▸ TASK REQUIREMENTS
Which lines of the data contain the string "computer"? Copy every one.
[[ SUPPLIED RECORDS, beginning ]]
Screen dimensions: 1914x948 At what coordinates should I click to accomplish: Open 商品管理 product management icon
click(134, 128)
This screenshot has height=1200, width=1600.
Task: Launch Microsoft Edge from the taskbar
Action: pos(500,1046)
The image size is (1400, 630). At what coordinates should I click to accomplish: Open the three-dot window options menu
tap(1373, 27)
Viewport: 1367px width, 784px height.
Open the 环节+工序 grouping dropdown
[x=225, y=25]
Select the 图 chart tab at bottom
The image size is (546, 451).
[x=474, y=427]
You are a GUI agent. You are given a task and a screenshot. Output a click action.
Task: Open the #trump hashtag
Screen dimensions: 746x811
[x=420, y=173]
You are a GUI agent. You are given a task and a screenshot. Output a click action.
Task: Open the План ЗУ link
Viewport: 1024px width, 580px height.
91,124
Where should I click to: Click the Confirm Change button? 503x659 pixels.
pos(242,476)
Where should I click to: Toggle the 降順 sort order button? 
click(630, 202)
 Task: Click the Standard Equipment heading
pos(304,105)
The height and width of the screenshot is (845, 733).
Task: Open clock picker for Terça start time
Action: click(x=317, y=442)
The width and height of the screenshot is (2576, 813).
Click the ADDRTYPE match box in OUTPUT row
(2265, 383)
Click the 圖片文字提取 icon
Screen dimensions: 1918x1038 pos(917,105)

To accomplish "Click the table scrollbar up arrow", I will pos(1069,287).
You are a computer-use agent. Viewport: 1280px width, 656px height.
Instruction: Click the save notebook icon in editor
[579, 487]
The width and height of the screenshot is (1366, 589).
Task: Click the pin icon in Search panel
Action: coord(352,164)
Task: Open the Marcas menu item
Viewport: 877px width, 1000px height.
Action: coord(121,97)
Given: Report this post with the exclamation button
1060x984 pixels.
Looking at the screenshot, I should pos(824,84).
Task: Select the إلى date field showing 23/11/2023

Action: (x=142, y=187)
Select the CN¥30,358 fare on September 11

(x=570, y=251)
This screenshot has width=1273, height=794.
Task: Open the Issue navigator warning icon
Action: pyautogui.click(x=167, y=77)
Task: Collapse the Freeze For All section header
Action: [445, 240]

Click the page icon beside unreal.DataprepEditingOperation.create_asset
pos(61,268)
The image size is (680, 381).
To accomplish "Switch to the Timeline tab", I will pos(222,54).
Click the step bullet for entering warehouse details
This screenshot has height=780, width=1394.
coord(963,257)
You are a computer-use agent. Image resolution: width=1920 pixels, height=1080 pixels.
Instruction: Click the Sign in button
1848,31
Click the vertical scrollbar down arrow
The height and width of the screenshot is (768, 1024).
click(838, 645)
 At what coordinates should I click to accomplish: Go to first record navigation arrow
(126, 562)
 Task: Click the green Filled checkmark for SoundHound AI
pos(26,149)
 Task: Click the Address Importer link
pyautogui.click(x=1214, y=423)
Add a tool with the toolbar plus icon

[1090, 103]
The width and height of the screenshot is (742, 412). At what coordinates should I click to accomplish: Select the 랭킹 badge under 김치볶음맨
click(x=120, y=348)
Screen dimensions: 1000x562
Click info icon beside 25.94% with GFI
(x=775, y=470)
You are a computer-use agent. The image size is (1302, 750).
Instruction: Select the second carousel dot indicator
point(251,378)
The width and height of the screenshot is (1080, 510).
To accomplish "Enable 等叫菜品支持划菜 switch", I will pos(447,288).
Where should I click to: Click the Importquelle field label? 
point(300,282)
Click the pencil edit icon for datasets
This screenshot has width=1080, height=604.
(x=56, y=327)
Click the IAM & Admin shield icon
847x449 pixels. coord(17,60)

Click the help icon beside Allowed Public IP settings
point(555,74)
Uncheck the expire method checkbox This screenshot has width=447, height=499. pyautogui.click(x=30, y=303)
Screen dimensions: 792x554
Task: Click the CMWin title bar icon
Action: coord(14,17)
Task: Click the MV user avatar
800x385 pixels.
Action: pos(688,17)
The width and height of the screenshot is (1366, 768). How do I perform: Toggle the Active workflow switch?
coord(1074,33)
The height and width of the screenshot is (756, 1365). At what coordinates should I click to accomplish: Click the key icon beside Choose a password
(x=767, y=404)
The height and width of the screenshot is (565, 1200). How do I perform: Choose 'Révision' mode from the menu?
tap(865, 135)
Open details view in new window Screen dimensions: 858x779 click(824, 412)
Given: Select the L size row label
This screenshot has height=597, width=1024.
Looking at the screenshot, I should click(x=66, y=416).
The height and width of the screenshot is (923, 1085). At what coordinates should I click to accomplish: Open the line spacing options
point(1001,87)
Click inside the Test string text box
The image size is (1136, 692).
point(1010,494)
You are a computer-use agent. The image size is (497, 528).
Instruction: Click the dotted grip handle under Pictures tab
[[ SUPPLIED RECORDS, end ]]
▸ OUTPUT OF THE TASK
You are a computer-use agent. Viewport: 1280px width, 656px height.
You are a computer-use agent. Image resolution: width=1920 pixels, height=1080 pixels.
You are a computer-use agent. The image size is (1302, 750).
You are a computer-use agent. The image size is (497, 528).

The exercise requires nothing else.